Problem statement =>
Would it be possible to reproduce every entry exactly, please?

Excerpted data =>
● ● ● ● ● ● ●
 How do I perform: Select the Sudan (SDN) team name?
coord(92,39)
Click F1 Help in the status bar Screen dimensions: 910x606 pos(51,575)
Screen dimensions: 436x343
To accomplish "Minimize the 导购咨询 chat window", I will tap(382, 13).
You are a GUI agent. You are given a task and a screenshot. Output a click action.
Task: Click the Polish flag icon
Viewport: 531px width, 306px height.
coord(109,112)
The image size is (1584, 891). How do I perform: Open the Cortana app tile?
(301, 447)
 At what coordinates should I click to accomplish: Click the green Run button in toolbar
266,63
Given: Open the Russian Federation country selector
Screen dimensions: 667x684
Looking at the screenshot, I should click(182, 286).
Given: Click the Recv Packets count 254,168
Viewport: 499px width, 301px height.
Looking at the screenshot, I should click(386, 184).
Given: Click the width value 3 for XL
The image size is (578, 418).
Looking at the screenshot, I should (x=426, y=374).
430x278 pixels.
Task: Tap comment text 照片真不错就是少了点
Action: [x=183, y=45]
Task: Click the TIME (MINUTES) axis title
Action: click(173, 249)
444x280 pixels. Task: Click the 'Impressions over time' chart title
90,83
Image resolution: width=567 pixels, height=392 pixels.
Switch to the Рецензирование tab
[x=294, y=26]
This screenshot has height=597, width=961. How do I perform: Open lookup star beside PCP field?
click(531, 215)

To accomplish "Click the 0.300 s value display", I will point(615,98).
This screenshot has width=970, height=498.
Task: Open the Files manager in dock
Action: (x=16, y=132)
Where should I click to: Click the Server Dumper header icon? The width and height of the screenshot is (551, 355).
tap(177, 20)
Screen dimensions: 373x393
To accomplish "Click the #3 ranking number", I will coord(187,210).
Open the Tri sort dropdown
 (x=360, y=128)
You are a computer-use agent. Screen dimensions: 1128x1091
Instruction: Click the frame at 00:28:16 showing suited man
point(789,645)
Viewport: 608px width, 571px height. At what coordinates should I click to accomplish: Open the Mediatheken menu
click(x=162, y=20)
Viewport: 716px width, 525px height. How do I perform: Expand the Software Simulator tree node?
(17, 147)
● ● ● ● ● ● ●
Finished exercise =>
 How do I perform: Select the Sudan (SDN) team name?
coord(92,39)
Click F1 Help in the status bar Screen dimensions: 910x606 pos(51,575)
Screen dimensions: 436x343
To accomplish "Minimize the 导购咨询 chat window", I will tap(382, 13).
You are a GUI agent. You are given a task and a screenshot. Output a click action.
Task: Click the Polish flag icon
Viewport: 531px width, 306px height.
coord(109,112)
The image size is (1584, 891). How do I perform: Open the Cortana app tile?
(301, 447)
 At what coordinates should I click to accomplish: Click the green Run button in toolbar
266,63
Given: Open the Russian Federation country selector
Screen dimensions: 667x684
Looking at the screenshot, I should click(182, 286).
Given: Click the Recv Packets count 254,168
Viewport: 499px width, 301px height.
Looking at the screenshot, I should click(386, 184).
Given: Click the width value 3 for XL
The image size is (578, 418).
Looking at the screenshot, I should (x=426, y=374).
430x278 pixels.
Task: Tap comment text 照片真不错就是少了点
Action: [x=183, y=45]
Task: Click the TIME (MINUTES) axis title
Action: click(173, 249)
444x280 pixels. Task: Click the 'Impressions over time' chart title
90,83
Image resolution: width=567 pixels, height=392 pixels.
Switch to the Рецензирование tab
[x=294, y=26]
This screenshot has height=597, width=961. How do I perform: Open lookup star beside PCP field?
click(531, 215)

To accomplish "Click the 0.300 s value display", I will point(615,98).
This screenshot has width=970, height=498.
Task: Open the Files manager in dock
Action: (x=16, y=132)
Where should I click to: Click the Server Dumper header icon? The width and height of the screenshot is (551, 355).
tap(177, 20)
Screen dimensions: 373x393
To accomplish "Click the #3 ranking number", I will coord(187,210).
Open the Tri sort dropdown
 (x=360, y=128)
You are a computer-use agent. Screen dimensions: 1128x1091
Instruction: Click the frame at 00:28:16 showing suited man
point(789,645)
Viewport: 608px width, 571px height. At what coordinates should I click to accomplish: Open the Mediatheken menu
click(x=162, y=20)
Viewport: 716px width, 525px height. How do I perform: Expand the Software Simulator tree node?
(17, 147)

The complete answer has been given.